I was doing okay till I opened a box that had a lot of my Dad’s things in it. It wasn’t so much the stuff that got to me. It was the smell… It smelled just like him. All those summers together, those random adventures we had driving from one end of California to the other. I thought I would be alright, but I found myself crying while holding his hat.. But then laughing, because within the hat was pictures of my father making goofy faces. That was my father…. Always trying to make people laugh or happy. In between this ride of emotions, found a old picture of me and him. Now if I remember correctly, this was taken in Santa Barbara California in the late 80s. Printers were becoming a big thing as well the beginnings of the digital photos.

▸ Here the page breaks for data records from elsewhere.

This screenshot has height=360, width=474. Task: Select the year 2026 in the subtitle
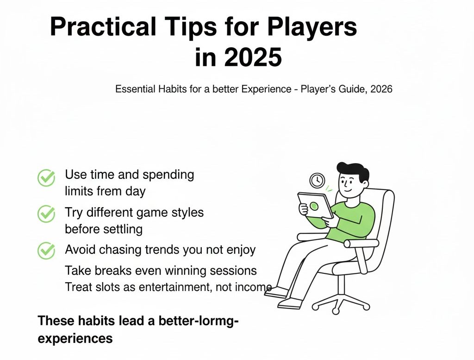(x=381, y=89)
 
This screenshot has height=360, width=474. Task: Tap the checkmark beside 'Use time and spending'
(x=46, y=178)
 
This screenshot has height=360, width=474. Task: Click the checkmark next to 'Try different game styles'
(x=46, y=214)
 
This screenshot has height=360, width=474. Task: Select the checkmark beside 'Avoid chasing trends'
(x=46, y=250)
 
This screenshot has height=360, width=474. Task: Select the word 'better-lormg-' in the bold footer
(x=203, y=320)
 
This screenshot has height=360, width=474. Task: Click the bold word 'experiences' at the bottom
(x=75, y=338)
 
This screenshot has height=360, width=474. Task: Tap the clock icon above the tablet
(x=317, y=180)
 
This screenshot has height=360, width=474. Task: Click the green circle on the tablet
(x=314, y=205)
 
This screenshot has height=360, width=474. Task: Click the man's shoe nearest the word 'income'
(x=277, y=291)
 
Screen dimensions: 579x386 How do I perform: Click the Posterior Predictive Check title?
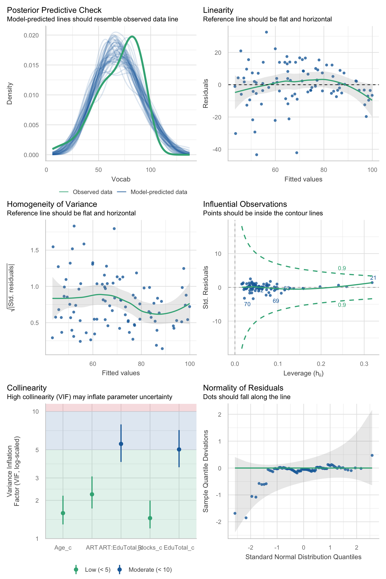pos(54,10)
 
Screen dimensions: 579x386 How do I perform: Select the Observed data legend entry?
pos(92,192)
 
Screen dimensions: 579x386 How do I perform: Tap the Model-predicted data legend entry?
pos(159,192)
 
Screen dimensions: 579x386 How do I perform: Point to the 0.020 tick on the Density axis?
pos(31,35)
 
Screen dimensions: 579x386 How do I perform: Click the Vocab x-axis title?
pos(121,179)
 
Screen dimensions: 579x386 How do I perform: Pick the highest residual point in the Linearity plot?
pos(266,32)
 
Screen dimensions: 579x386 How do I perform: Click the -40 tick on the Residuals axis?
pos(217,150)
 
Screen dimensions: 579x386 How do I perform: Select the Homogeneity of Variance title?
pos(52,204)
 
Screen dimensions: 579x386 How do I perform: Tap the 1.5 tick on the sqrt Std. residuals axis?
pos(34,250)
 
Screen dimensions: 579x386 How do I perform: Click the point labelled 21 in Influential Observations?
pos(372,283)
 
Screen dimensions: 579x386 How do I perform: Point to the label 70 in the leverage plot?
pos(247,304)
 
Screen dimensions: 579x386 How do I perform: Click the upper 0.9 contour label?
pos(342,268)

If you look closely most of the picture is done in binary fashion. This has to be one of the coolest pictures I have of us. I thought it was lost so many years ago. But no! I found it! Cleaned it up and placed it in a nice heavy wooden frame.
I do miss you Dad. I guess I’m still trying to work through the fact your not around anymore. I keep finding myself trying to call you or message you. Specially with my youngest going into Boy Scouts. I thought you would really like that..
I just now realized I’m writing this like he would read this post.. Sorry, it happens from time to time. Grief is an odd thing.